Hi all, I just got back from a tiring 5 days of teaching, meetings, dinners and miles of walking through tradeshow displays. I haven’t quite digested everything yet but I’ll dash off a few more impressions of the developments in the photo community. My impressions, of course, only represent my personal perspective as an imaging artist working in a primarily commercial context. A lot of the focus of PMA is on the general consumer – the average user who purchases photo related products and the businesses that that are targeting the widest possible market.
This years PMA show seems to continue a shrinking trend that started 10 years ago. In the old days the photo business was going gangbusters and the show was huge! Whole sections were devoted to lab processing equipment, printing equipment of all types, mini-lab specific equipment as well as literally hundreds of camera manufacturers each with their own booth – every conceivable type of photo accessory imaginable. Gone are the massive lab equipment booths and almost all of the smaller camera manufacturers as well as the large variety of mini-lab vendors. The big booths this years were Canon, Nikon, Kodak, Fuji, HP, Epson, Sony, Panasonic and Samsung. Somewhat smaller booths represented Olympus, Pentax, Casio and Leica. Just about every other booth was in the 12×12 and under size!

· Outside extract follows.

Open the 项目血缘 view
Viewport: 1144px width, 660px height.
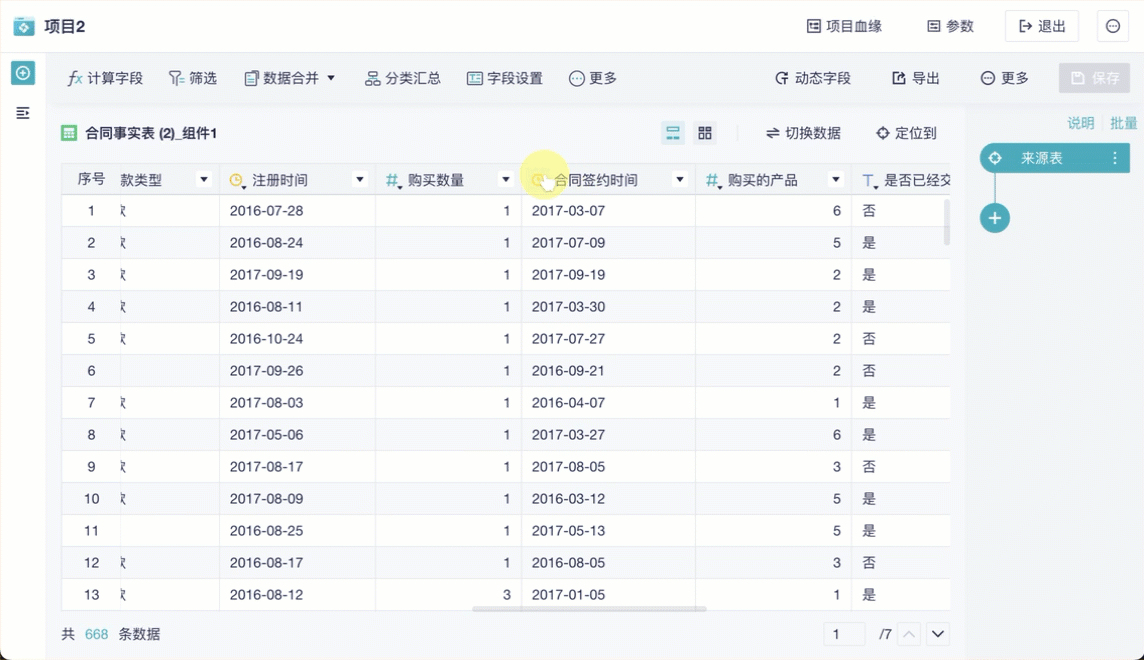coord(844,26)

This may represent a general downturn in convention attendance as the costs of renting and producing trade show exhibits have skyrocketed but one has to wonder if it also has something to do with the disruptive nature of digital technology in general and internet technology more specifically. These days most people can find out everything they need to know about any product at all on the internet. The trade show simply provides a kind of temporal focus for product announcements and an excuse for well-healed attendees to travel to a desirable location to party after hours with a tax credit. Of course a lot of business is conducted at these shows with retailers ordering product for the coming year and various deals struck between marketers, manufacturers, suppliers, importers and product endorsers. The trade show is definitely not dead its just not the behemoth it once was with the displays scaled back to coincide with the general economy of the times.

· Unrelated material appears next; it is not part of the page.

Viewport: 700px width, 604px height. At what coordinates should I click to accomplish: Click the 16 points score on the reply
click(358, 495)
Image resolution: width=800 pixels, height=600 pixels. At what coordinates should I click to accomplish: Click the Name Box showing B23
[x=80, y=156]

All that being said, its still fun to go to PMA to be immersed in all things photographic. This year, as it has been for the last few years, it was very clear that “all things photographic” did not include much in the way of film. Film was relegated to a very small display board showing the line of film products in the Kodak and Fuji booths. The bulk of the booth space was devoted to digital products! There were only two other booths that had anything to do with film – one table for a company that did silver reclamation and a small booth for a company that sold wet chemistry processing equipment.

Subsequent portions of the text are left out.